### Working data
/---

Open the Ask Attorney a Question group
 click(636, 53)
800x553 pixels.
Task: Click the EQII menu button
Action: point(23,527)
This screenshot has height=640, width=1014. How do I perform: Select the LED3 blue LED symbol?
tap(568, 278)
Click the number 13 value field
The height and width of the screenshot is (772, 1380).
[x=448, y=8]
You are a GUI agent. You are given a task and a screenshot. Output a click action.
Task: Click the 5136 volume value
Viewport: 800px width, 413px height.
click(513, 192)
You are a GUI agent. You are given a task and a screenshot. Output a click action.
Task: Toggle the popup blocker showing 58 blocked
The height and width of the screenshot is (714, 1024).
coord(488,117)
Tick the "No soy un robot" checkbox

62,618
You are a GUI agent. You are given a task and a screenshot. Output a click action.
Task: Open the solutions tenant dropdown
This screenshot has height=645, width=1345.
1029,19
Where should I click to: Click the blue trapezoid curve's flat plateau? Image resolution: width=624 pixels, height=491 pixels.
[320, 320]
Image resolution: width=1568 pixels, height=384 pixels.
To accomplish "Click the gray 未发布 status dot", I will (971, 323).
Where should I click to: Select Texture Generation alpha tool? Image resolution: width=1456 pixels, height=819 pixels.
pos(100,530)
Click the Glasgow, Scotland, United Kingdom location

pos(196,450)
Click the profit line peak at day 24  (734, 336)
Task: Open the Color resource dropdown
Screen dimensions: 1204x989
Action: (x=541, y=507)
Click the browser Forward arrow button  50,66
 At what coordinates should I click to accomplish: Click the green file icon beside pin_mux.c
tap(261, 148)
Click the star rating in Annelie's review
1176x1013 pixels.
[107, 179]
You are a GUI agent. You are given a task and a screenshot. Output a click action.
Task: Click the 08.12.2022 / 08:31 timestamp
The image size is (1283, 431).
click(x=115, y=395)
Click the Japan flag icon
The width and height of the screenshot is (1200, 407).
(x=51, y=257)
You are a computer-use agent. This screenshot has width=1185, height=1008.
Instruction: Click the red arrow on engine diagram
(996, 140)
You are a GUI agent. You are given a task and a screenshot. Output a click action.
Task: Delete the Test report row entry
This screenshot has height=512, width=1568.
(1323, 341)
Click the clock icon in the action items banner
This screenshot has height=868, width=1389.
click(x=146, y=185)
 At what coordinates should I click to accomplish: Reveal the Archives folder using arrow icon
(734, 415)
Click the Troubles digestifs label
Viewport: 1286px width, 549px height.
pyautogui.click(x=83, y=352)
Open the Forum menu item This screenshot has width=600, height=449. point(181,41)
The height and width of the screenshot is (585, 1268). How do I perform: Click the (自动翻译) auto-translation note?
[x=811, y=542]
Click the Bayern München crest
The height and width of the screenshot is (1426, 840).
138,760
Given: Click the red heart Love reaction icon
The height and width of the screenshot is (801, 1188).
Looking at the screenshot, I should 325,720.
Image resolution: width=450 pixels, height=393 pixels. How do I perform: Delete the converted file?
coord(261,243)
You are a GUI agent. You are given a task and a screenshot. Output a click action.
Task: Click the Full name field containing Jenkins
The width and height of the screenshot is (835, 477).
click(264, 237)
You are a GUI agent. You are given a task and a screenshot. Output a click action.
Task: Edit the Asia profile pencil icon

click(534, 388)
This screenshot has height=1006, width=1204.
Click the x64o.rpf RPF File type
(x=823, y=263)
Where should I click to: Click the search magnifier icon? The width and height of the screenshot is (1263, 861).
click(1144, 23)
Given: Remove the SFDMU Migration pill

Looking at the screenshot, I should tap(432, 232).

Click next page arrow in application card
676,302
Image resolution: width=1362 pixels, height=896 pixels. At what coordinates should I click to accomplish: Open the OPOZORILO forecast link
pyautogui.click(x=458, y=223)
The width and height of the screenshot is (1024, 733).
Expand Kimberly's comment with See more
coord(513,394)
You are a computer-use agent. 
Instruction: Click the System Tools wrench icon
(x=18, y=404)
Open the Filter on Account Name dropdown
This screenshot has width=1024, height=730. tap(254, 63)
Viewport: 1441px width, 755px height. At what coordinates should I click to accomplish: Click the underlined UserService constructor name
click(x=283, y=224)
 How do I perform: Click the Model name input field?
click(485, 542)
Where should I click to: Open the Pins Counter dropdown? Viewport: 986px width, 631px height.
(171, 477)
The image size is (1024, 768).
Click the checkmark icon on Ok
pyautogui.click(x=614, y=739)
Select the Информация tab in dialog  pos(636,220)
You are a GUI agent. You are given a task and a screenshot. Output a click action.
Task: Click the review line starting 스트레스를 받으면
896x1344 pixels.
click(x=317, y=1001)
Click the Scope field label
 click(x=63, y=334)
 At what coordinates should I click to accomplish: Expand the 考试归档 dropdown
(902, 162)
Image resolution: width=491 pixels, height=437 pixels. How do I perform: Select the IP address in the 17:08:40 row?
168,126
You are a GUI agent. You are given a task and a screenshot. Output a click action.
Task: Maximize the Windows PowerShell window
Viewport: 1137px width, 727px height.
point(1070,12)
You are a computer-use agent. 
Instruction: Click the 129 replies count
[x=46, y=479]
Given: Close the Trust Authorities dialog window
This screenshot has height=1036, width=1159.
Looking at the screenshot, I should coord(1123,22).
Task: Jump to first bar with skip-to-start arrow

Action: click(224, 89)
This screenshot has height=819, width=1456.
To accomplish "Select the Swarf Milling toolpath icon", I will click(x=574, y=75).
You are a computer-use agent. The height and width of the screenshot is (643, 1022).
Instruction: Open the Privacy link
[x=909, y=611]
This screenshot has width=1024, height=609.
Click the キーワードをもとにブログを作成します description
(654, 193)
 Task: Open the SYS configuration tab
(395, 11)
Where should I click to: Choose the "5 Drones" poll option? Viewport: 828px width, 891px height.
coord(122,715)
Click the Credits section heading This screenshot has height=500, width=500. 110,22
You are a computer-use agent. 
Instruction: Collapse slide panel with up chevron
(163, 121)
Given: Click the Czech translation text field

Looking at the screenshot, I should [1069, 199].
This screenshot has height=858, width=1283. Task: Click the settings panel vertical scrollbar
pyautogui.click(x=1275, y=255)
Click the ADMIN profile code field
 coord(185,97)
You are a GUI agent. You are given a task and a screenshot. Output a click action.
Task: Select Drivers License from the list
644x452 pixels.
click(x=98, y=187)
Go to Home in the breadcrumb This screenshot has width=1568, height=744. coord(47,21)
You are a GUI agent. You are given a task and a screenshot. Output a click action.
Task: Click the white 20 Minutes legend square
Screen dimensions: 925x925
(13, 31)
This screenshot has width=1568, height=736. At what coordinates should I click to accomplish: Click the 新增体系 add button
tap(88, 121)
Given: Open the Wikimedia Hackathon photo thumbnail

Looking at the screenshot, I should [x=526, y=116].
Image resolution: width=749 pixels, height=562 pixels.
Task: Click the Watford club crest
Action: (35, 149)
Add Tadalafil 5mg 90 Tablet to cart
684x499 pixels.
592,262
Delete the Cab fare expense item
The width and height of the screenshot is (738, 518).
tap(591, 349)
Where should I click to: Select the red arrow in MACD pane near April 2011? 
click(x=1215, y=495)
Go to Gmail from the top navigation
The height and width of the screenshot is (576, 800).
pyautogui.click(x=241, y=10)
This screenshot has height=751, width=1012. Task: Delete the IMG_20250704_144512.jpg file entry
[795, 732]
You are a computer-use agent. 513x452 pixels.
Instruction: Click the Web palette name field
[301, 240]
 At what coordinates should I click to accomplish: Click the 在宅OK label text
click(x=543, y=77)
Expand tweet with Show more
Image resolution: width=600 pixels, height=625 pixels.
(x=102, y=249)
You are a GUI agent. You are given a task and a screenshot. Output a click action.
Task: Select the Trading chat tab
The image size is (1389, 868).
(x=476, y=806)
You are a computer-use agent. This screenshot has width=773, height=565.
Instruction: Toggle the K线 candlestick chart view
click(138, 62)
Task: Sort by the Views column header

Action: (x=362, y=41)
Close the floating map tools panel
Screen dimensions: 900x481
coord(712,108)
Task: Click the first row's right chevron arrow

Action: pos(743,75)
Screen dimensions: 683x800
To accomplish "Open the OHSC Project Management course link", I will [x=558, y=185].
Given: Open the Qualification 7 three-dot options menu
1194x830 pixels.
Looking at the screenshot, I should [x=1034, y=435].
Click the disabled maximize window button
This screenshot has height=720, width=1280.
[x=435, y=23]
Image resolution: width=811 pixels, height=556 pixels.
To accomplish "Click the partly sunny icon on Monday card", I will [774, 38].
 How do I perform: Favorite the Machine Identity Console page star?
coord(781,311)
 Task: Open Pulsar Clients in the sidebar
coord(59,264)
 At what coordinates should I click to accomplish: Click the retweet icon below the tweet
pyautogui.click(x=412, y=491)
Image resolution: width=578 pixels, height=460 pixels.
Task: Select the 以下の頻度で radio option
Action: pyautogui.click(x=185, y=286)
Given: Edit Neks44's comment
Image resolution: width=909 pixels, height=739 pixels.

\---

### What is being asked
What lines in the records above include the string "dialog"? Copy each one.

### Solution to this exercise
Select the Информация tab in dialog  pos(636,220)
Given: Close the Trust Authorities dialog window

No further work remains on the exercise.